第2242回例会

第2242回例会(2021年12月13日)

「12月 疾病予防と治療月間に因んで」
中園 直樹 会員 卓話
 
新型コロナウイルス(Covid-19)感染症の理解のため、感染症の基礎的知識の解説を、兵庫県立看護大学 保健師コースで講義した資料を配布して述べた。
感染症とは、宿主生物(H)の生活環に病原体(A)が伝搬(T)され、2種類の異なった生物(HとA)の間で生物学的生態関係が成立した状態のことである。従って、如何なる感染症も
1) 病原体は何?
2) 感染経路はどんなルート?
3) 感受性(宿主である我々ヒトに免疫がある?=罹り得るかないかの有無
の3要因に立ち返ることの重要性を強調した。予防は、その3要因の中で最も取り組み易い要因(病原体対策、感染経路対策、感受性対策)にアプローチすれば良いという大原則を、感染症の幾つかの具体例(コレラ、マラリア、エイズ等)を挙げて解説した。

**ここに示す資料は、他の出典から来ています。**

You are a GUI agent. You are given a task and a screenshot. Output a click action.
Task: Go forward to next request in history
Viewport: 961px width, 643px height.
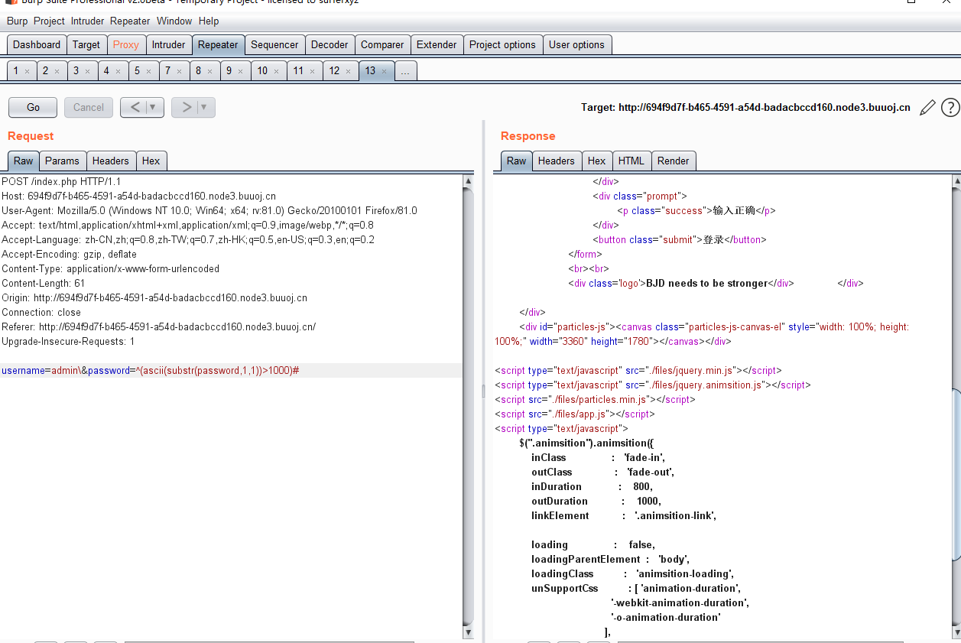[186, 107]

感受性対策の切り札的なワクチンについては、代表的な麻疹ワクチン(感染防御目的の)、ポリオワクチン(生ワクチンと不活化ワクチンの問題点)、インフルエンザワクチン(重症化予防目的で、鳥、豚、ヒトの人畜共通感染症 zoonosis を例に)を解説した。
また、新型コロナ対策の最前線で活躍する市町村や保健所に勤務する保健師(Public Health Nurse)は、どのような場合に強く感染症を疑うのか、また既知の感染症、あるいは新しい感染症が多数発生したら、また次々に拡がって行く場合には、保健師はどの様な情報を集め、そのデータを集計し、また疫学的(記述疫学、数理疫学)手法を用いて感染症を分析するか、を解説した。
最後に、SIRモデルで考える新型コロナウイルスの感染と拡がりの様子を簡単に紹介した。